Five Star Final (Mervyn LeRoy, 1931)


Five Star Final (Mervyn LeRoy, 1931)

Un film de Mervyn LeRoy

Avec Edward G. Robinson, Marian Marsh, H.B. Warner, Anthony Bushell, George E. Stone

Une œuvre sombre et cinglante sur la presse à sensation.

Article de Justin Kwedi



Five Star Final constitue l'une des charges les plus cinglantes envers la presse à scandale et les tabloids. Sa noirceur marque durablement. Le film est adapté de la pièce de théâtre éponyme à succès jouée à Broadway et écrite par Louis Weitzenkorn, inspirée de sa propre expérience au sein du New York Evening Graphic, fameux tabloid des années 1920 dont il fut un temps le rédacteur en chef. Dès lors le film, à travers les écarts les plus abjects de ses protagonistes, se verra doté d'une sorte de cynisme pragmatique faisant froid dans le dos, un constat réaliste désespéré plus qu'une satire. Se déroulant sur une courte période de deux jours, le récit est celui d'une mise à mort annoncée et publique, une corrida médiatique dont une innocente sera la victime. Face à son tirage déclinant, le rédacteur en chef du journal Joseph Randall (Edward G. Robinson) décide de faire du neuf avec du vieux en déterrant un faits divers s'étant déroulé vingt ans plus tôt. La secrétaire Nancy Voorhees (Frances Starr) avait ainsi tué son patron qui l'avait séduite, mise enceinte et refusé de l'épouser. Acquittée en raison de son état, Nancy a depuis refait sa vie avec un homme ayant accepté d'adopter sa fille Nancy (Marian Marsh) qui ignore tout de ce passé et s'apprête à épouser le fils d'un riche industriel. Toute cette existence paisible retrouvée va alors voler en éclats sur l'autel du sensationnel où LeRoy s'attarde surtout sur l'absence d'états d'âme de la rédaction.

 
 

Le choix est de ne pas représenter et fustiger les lecteurs, mais surtout les dirigeants du journal pour lesquels ils ne représentent que des chiffres de tirage à faire fructifier par les « informations » les plus crapoteuses possibles. Les dommages collatéraux sont tout aussi abstraits pour eux, la malheureuse Nancy ne représentant qu'une proie de plus qu'ils vont s'employer à dépecer en s'introduisant dans son quotidien pour mieux l'exposer au grand jour en rompant l'anonymat tranquille dans lequel elle vivait. Lorsque cette réalité s'invite à eux et est susceptible d'éveiller leur culpabilité, ils la fuient à l'image de ce terrible split screen où Nancy tente en vain de joindre au téléphone les dirigeants du journal afin de les supplier de la laisser en paix. Tous les personnages sont absolument ignobles, chacun dans un registre bien spécifique : le cynisme le plus prononcé avec Hinchecliffe (Oscar Apfel) se drapant de morale préventive pour briser une vie, le répugnant et manipulateur Isopod (Boris Karloff). Joseph Randall est sans doute le plus coupable de tous car le plus conscient du mal qu'il fait (constamment culpabilisé par la conscience incarnée par sa secrétaire que joue Alin McMahon), s'abaissant à une dernière atrocité (publier des photos de morts) avant de lâcher prise et vaciller face aux conséquences de ses actes.

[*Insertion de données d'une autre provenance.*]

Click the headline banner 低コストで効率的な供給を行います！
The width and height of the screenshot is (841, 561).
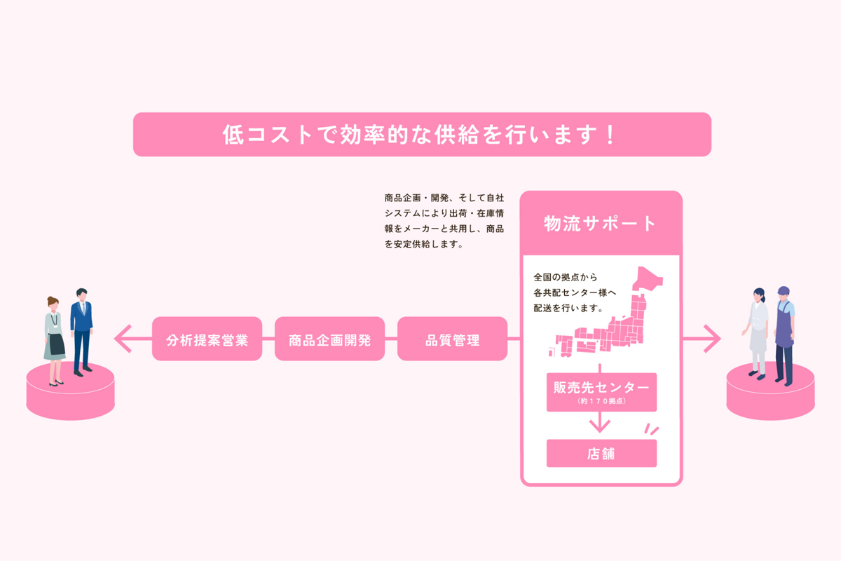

Edward G. Robinson rend magnifiquement la complexité d'un homme ayant fini de se bercer d'illusions sur le vrai journalisme, et prêt à aller plus loin que les plus sinistres vautours qui l'entourent. Le final lui accorde un semblant de seconde chance mais l'on a du mal à être dupé par cette astuce qui évite au film de se conclure sur une note désespérée. Frances Starr est magnifique de vulnérabilité résignée, et résoudra son dilemme de la plus injuste façon avec son époux (H. B. Warner tout aussi poignant et dont la dernière scène est terrible). Les conséquences sur les lecteurs et l'entourage subsistent également au niveau intime avec la réaction outrée des beaux-parents nantis de Jenny, plus gênés des répercussions mondaines que de la détresse de la jeune fille. Là aussi la noirceur totale attendue est évitée de justesse lors de la confrontation finale. La dernière image résume parfaitement le caractère éphémère, immonde et vain qui a animé l'ensemble lorsque le journal et son contenu ayant causé tant de drames est le soir même balayé et recouvert de boue dans un caniveau. Tout cela n’était destiné qu’à faire sensation dans l'édition du soir ; à celle du lendemain un autre scandale.